Gas mixtures involve more than one gas and their properties are influenced by the partial pressures and molar masses of each component. Each gas in a mixture doesn't interact and behaves independently due to the principles of the Ideal Gas Law (PV = nRT).
For gas mixtures, the concept of partial pressure becomes relevant. The partial pressure of a gas is the hypothetical pressure the gas would exert if it alone occupied the entire volume. The total pressure of the gas mixture is the sum of all partial pressures of the individual gases.
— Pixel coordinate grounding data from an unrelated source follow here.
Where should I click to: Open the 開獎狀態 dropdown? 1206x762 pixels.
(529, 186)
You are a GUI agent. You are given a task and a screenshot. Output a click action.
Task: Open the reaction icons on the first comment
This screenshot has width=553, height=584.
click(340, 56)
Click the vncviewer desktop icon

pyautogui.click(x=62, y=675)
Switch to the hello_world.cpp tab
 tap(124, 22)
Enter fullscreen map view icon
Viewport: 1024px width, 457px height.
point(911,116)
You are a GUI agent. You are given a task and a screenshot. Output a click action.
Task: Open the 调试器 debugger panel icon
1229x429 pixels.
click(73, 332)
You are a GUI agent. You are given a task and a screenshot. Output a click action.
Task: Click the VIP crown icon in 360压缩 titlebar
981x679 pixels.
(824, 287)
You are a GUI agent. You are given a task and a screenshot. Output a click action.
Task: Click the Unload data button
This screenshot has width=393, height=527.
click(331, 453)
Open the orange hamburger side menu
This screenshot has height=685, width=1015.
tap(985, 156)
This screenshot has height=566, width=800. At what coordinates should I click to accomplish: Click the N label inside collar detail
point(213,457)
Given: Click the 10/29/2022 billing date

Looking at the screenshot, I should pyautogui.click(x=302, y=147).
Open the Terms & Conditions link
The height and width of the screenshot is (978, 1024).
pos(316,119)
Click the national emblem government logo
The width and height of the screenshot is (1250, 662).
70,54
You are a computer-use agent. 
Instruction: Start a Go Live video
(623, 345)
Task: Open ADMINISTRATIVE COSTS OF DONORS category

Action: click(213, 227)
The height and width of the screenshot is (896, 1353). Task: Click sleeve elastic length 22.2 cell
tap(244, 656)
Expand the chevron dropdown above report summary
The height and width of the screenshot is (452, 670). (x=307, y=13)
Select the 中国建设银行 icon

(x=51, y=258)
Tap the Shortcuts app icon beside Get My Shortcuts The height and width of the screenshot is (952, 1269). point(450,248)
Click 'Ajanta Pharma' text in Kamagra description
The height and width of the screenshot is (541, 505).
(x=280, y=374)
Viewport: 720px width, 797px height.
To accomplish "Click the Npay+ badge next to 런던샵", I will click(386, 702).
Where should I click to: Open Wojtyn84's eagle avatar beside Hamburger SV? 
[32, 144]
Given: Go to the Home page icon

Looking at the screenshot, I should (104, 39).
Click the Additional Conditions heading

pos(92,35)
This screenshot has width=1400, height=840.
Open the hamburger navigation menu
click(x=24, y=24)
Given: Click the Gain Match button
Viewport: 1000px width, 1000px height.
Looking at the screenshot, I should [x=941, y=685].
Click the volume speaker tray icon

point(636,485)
In our exercise, Argon and Xenon coexist in a vessel. Both gases contribute to the total pressure of 1 atm, but our main interest was to find how much each gas contributes to the moal results. We calculated the moles and mole fractions to understand their individual roles in the mixture.

Pressure Conversion

Pressure conversion is often necessary when dealing with gas laws and varying units of measurement. Pressure can be measured in several different units, such as torr, atm, or Pa, and it is crucial to use consistent units when applying formulas.
In our problem, we began with a pressure of 760 Torr, which is a common measurement in chemistry. To use the Ideal Gas Law effectively, which utilizes atmospheres (atm), we converted this pressure to 1 atm using the conversion factor: 1 atm = 760 Torr.
Being comfortable with these conversions is vital and allows you to seamlessly integrate and apply formulas under standardized conditions. By doing so, solving the gas law problems becomes more intuitive and accurate.